A partir deste futuro desejado, apoiamos o sistema a repensar seu próprio propósito, contribuições e os respectivos papéis que desejam representar.  Estas decisões terão impactos na maneira como o sistema se organiza para chegar aos resultados, como define prioridades, planos, investimentos de recursos, enfim, as melhores condições para o sistema realizar sua própria vocação.

A Jornada Teia se caracteriza por três ciclos de aprendizagem (Estruturação e Modelagem do Tema que mobiliza o sistema, a Definição e Criação do Futuro Desejado e a Geração de Soluções de Valor) percorrendo as principais dimensões do processo de transformação e decisão da própria natureza do sistema estudado.

Para que esse modelo se insira na cultura será preciso:

  • A formação de profissionais Designers Organizacionais com competências para conduzir os processos de mudança organizacional e geração de soluções de valor utilizando a sistemática Teia;
  • A formação de Líderes Designers Organizacionais com competências para conduzir processos de mudança organizacional e geração de soluções de valor utilizando o sistema Teia;
  • A Consultoria e Desenvolvimento de Projetos com uso da Jornada Teia.

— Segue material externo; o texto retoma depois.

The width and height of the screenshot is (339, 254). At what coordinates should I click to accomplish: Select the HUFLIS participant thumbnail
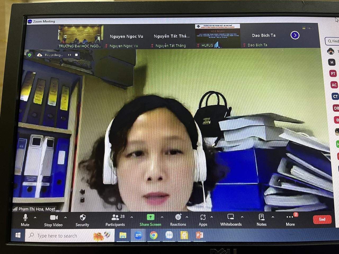[x=218, y=36]
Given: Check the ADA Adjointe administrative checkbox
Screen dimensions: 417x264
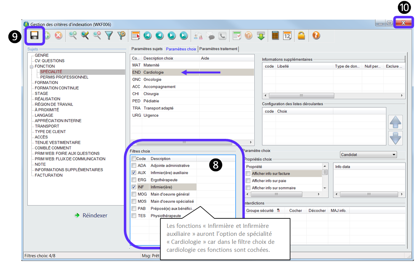Looking at the screenshot, I should 134,165.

Acreditamos que pessoas interagindo dentro desta nova perspectiva gerarão resultados extraordinários.

Empatia, colaboração e diálogo apreciativo são capazes de gerar um fluxo de inovação e de vida que poderão levar as organizações a outros níveis de resultado, bem como, gerar uma nova realidade.

Pessoas comuns, resultados extraordinários!

 

Artigo escrito por Marco Ornellas, José Cruz e João Cândido.